La suppression des troisième, cinquième et sixième alinéas abroge la modulation selon les ressources des allocations familiales, de l'allocation forfaitaire et de la majoration ainsi que le mécanisme de lissage du barème de ressources (voir supra ).
Il est également proposé de supprimer le quatrième alinéa de l'article L. 521-1 qui dispose que le montant des allocations familiales varie selon le nombre d'enfants à charge. Cette précision a été introduite par la LFSS pour 2015. Toutefois, la modulation du montant selon le nombre d'enfants préexistait à la réforme de 2015 sans fondement législatif.

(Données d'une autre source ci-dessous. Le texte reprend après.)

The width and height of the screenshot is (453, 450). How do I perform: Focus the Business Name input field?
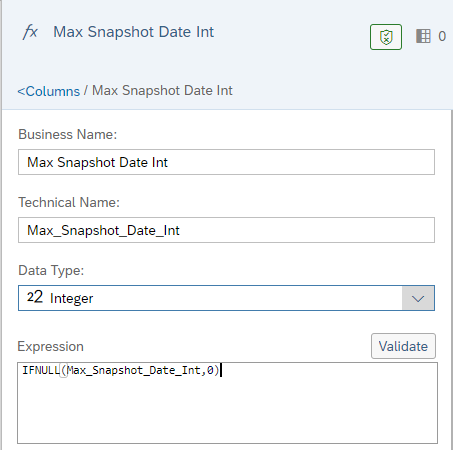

? Comme mentionné supra , pour les départements d'outre-mer, le second alinéa de l'article L. 755-12 du code de la sécurité sociale prévoit que, lorsque la famille n'a qu'un seul enfant à charge, la modulation des allocations familiales selon les ressources du foyer et, naturellement, selon le nombre d'enfants ne s'applique pas. Par coordination, le 2° du I du présent article de la proposition de loi propose de supprimer ce second alinéa de l'article L. 755-12 afin de tirer les conséquences de la suppression de la modulation des allocations familiales au 1° .
Le II prévoit une entrée en vigueur du présent article au 1 er juillet 2022.

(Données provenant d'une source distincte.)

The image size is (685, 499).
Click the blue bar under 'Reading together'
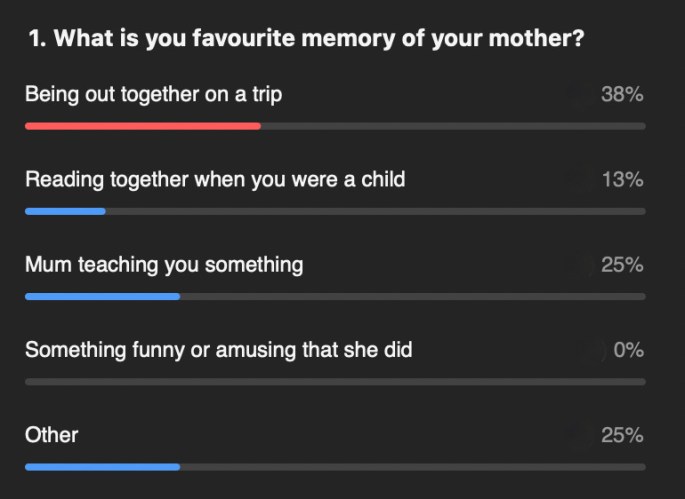pos(65,211)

II - La position de la commission
A. La modulation selon les ressources du foyer : un dévoiement des allocations familiales
1. L'objectif d'économies budgétaires poursuivi par la modulation des allocations familiales
L'introduction de plafonds de ressources dans la détermination des montants des allocations familiales répondait à un double but. D'une part, il s'agissait de redresser le solde de la branche famille lequel était déficitaire de 2,7 Mds d'euros en 2014. D'autre part, dans un souci de justice sociale, et selon les termes de la députée Marie-Françoise Clergeau, l'amendement proposant cette mesure visait à « concentrer l'effort de solidarité sur les familles les plus aisées » 15 ( * ) .
Comme le rappelle la direction de la sécurité sociale (DSS) entendue en audition par le rapporteur, l'objectif que constituait le redressement des comptes de la branche famille a été rempli. L'économie générée par cette mesure a été estimée à 380 millions d'euros du 1 er juillet 2015 au 1 er décembre 2015 puis 760 millions d'euros pour 2016 , première année pleine d'application de la réforme. Cette réforme a toutefois été menée au détriment des familles et s'est ajoutée à des mesures similaires prises lors de la XIV e législature comme la réduction du plafond du quotient familial. De même, depuis 2017, la politique familiale n'a pas su soutenir avec ambition les familles comme en témoigne la sous-revalorisation de la BMAF en 2019 et en 2020.
Il en résulte une diminution constante de la part de richesse nationale investie sous forme de prestations familiales depuis 2015 (voir graphique infra ).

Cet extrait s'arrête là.